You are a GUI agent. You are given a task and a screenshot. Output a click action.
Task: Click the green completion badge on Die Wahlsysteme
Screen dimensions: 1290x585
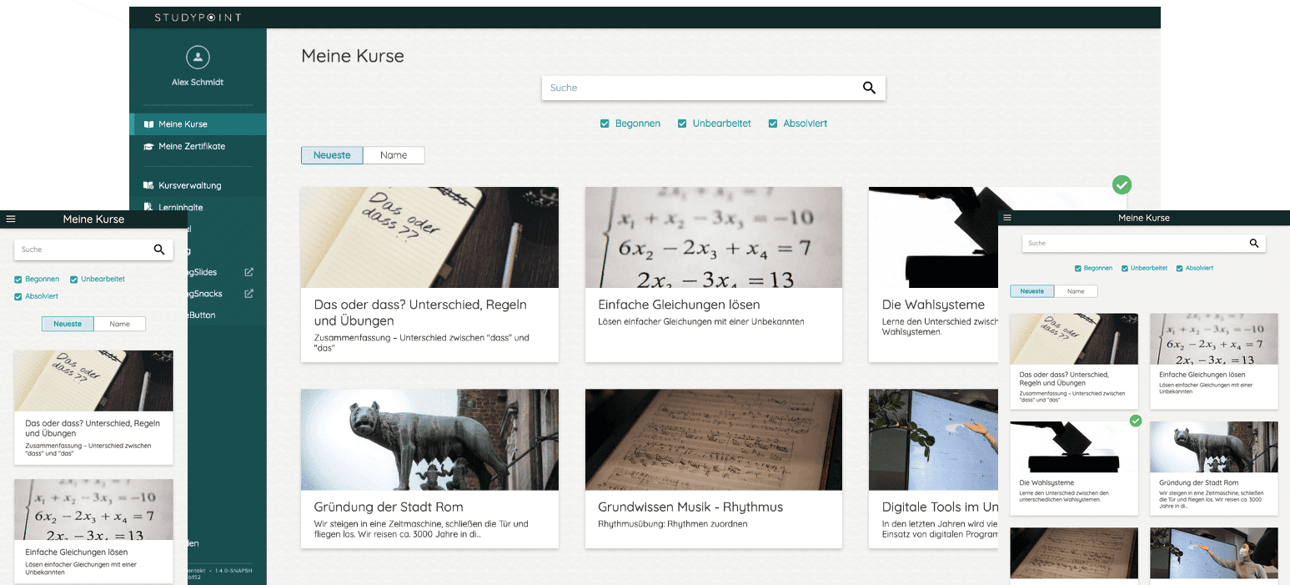pyautogui.click(x=1122, y=184)
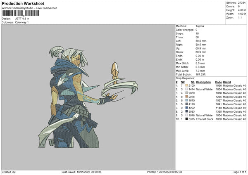Select the 2076 brown thread swatch

187,97
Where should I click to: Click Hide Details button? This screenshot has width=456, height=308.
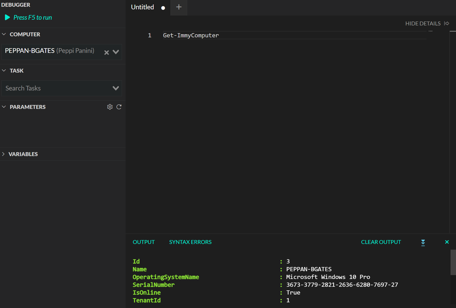click(x=427, y=23)

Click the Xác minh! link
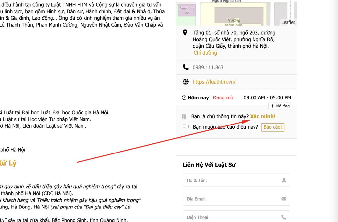262,117
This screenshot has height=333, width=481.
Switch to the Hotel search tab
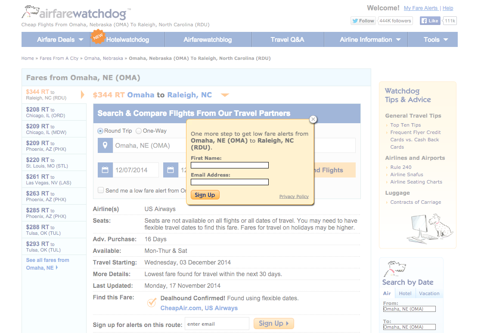click(405, 293)
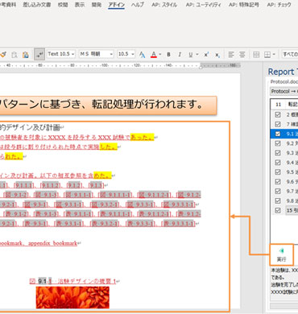Open the font color red swatch arrow

[x=160, y=55]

__What you need to do__
Extract the entries in full, exactly as they are, minus the pictures.

__Solution for this task__
You are a GUI agent. You are given a task and a screenshot. Output a click action.
Task: Click the green completion badge on Die Wahlsysteme
Screen dimensions: 1290x585
pyautogui.click(x=1122, y=184)
Select the 2076 brown thread swatch

187,97
Where should I click to: Click Hide Details button? This screenshot has width=456, height=308.
click(x=427, y=23)

Click the Xác minh! link
262,117
This screenshot has height=333, width=481.
Switch to the Hotel search tab
click(405, 293)
Open the font color red swatch arrow

[x=160, y=55]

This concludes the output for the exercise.